- _What is expected_: Turn the material below, from the line with "Tap the 3,009걸음" to the line with "point(381,227)", into a Markdown table with the columns Row and Line. Give each non-blank line its own numbered row.

- _Data rows_:
--------------------
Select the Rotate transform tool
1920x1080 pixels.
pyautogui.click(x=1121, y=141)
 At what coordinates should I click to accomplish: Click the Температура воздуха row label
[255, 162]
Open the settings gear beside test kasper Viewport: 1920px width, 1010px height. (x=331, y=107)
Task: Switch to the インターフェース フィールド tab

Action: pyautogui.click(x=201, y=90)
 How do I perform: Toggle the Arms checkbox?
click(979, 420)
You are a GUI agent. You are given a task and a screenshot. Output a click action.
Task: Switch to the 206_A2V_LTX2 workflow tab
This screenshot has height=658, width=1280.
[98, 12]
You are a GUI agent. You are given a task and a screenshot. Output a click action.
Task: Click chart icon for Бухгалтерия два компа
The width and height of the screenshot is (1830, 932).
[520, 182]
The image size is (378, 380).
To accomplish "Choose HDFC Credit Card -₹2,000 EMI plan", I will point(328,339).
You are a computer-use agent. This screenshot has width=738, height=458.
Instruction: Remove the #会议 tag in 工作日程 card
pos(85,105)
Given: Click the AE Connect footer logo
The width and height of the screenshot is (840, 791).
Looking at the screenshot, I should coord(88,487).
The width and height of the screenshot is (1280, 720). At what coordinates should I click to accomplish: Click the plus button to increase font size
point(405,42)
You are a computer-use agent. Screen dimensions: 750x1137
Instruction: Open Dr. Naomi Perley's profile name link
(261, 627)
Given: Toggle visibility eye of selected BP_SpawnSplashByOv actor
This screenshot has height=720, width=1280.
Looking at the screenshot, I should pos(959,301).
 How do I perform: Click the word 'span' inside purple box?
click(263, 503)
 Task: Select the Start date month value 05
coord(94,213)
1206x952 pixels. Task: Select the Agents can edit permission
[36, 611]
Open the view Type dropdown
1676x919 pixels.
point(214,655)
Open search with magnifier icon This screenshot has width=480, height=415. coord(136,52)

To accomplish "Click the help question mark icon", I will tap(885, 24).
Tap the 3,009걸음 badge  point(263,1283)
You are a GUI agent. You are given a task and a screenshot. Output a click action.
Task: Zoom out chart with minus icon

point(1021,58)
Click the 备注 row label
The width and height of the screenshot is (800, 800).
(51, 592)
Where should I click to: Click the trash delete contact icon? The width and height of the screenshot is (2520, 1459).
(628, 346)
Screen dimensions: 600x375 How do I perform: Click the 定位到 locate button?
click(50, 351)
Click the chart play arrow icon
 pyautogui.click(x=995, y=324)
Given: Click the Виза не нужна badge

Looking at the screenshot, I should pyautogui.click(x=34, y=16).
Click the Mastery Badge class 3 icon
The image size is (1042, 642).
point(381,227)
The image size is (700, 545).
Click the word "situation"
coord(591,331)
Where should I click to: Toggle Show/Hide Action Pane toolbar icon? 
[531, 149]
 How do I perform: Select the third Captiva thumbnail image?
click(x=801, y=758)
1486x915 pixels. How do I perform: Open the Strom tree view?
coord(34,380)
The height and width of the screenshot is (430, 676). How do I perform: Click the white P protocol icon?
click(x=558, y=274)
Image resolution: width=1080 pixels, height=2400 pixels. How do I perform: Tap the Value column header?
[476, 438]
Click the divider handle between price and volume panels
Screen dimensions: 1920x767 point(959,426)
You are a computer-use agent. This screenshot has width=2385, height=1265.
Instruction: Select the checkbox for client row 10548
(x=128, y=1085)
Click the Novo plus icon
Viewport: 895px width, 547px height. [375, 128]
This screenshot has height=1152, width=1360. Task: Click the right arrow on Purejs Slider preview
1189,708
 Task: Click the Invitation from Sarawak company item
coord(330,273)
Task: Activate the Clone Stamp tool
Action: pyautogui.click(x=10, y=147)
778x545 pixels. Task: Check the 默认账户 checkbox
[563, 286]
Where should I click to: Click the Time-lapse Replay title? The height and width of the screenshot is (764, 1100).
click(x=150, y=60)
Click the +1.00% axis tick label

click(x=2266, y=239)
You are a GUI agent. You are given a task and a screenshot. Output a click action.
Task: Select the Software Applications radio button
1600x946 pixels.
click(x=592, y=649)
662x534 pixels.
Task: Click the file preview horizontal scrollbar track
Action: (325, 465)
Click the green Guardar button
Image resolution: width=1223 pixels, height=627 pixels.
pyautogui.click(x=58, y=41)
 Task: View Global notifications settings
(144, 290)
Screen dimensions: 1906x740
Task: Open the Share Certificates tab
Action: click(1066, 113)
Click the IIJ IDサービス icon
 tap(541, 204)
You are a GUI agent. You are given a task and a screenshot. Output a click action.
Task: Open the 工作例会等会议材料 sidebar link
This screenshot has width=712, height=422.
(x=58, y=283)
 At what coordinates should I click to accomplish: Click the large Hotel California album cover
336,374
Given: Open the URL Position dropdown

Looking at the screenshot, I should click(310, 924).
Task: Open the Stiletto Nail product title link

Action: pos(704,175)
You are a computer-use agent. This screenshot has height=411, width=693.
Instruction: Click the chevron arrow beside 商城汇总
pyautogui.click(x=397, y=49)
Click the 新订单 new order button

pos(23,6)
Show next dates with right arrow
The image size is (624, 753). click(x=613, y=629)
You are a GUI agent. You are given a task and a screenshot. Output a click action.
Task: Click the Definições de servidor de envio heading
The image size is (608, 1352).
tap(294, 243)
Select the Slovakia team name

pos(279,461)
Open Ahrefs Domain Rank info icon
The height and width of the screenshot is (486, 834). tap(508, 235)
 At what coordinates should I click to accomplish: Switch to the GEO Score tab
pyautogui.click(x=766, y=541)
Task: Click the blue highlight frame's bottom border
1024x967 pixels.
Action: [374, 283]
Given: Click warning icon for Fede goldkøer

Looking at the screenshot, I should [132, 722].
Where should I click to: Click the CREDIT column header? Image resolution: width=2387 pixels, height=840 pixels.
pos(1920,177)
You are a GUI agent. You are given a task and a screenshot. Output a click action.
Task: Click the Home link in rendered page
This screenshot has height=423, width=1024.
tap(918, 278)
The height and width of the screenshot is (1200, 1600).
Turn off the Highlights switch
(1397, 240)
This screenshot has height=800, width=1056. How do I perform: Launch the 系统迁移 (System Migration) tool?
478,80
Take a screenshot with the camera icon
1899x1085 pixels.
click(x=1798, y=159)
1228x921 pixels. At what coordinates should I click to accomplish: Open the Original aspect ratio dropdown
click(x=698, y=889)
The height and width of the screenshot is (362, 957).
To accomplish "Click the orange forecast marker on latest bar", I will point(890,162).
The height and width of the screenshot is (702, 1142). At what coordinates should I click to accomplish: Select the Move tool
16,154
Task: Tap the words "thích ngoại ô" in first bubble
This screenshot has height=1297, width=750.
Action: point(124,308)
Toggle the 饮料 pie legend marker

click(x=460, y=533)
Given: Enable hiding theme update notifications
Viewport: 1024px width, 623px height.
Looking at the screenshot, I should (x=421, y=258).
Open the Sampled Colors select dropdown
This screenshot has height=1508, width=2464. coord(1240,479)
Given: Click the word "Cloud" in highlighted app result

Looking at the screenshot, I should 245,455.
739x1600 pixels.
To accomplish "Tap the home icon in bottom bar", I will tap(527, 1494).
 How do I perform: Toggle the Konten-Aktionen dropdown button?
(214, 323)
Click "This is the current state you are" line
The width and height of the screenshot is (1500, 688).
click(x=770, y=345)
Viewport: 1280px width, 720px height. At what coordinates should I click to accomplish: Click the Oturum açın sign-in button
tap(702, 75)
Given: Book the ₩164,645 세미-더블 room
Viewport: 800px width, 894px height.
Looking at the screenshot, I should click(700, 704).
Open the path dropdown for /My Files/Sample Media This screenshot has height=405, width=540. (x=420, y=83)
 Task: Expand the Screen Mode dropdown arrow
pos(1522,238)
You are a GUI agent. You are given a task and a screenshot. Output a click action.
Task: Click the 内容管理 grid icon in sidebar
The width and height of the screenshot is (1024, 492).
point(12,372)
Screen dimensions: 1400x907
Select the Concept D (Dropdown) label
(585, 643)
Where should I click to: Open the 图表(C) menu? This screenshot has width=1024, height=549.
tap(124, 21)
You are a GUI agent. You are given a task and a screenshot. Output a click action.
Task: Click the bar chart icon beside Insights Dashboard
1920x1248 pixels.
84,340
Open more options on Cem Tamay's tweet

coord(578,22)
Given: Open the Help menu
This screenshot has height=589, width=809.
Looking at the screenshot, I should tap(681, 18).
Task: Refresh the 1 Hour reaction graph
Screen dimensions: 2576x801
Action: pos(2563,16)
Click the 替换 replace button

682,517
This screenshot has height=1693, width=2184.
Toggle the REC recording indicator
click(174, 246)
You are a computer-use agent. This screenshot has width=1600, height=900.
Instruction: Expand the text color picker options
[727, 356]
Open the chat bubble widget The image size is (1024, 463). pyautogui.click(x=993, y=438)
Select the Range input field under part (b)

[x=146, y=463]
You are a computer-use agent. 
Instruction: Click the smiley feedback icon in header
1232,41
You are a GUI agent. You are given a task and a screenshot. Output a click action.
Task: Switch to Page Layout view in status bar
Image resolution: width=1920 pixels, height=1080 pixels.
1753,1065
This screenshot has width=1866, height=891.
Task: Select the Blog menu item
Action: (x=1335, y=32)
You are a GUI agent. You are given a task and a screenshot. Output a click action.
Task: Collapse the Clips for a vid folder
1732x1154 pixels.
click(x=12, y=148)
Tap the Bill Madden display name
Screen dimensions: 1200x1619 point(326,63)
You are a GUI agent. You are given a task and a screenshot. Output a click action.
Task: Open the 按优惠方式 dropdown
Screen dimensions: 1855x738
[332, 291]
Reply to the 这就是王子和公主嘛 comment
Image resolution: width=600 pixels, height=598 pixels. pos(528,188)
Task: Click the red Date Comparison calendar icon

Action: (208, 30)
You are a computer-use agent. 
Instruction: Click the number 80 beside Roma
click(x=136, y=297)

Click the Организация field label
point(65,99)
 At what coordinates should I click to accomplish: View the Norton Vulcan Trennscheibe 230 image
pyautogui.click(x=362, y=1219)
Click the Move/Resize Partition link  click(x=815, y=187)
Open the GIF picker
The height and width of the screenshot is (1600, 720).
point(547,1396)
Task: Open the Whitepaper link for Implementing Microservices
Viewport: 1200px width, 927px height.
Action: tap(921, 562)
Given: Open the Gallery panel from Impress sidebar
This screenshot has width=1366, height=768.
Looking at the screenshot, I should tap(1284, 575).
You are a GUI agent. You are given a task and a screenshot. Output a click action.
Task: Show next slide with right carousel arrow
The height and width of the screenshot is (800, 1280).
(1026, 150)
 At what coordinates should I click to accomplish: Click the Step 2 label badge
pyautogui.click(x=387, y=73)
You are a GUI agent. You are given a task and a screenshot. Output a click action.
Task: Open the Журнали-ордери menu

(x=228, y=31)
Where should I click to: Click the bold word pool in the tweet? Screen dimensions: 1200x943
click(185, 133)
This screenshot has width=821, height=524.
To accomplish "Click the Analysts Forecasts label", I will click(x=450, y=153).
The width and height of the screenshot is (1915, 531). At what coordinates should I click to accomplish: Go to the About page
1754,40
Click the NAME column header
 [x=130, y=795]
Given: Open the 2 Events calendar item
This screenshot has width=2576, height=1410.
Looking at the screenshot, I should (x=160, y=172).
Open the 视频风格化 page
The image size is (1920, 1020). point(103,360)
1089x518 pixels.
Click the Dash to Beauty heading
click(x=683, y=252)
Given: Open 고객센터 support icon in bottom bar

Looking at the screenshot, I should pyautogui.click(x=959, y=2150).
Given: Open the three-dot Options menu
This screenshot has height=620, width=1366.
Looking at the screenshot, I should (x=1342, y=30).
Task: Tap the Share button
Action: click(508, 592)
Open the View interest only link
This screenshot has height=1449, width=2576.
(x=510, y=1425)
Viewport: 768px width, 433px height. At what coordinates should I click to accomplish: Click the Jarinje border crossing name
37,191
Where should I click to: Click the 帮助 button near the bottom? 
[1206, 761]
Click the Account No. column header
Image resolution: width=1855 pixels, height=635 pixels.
--------------------
- _Answer to the problem_:
| Row | Line |
|---|---|
| 1 | Tap the 3,009걸음 badge  point(263,1283) |
| 2 | You are a GUI agent. You are given a task and a screenshot. Output a click action. |
| 3 | Task: Zoom out chart with minus icon |
| 4 | point(1021,58) |
| 5 | Click the 备注 row label |
| 6 | The width and height of the screenshot is (800, 800). |
| 7 | (51, 592) |
| 8 | Where should I click to: Click the trash delete contact icon? The width and height of the screenshot is (2520, 1459). |
| 9 | (628, 346) |
| 10 | Screen dimensions: 600x375 How do I perform: Click the 定位到 locate button? |
| 11 | click(50, 351) |
| 12 | Click the chart play arrow icon |
| 13 |  pyautogui.click(x=995, y=324) |
| 14 | Given: Click the Виза не нужна badge |
| 15 | Looking at the screenshot, I should pyautogui.click(x=34, y=16). |
| 16 | Click the Mastery Badge class 3 icon |
| 17 | The image size is (1042, 642). |
| 18 | point(381,227) |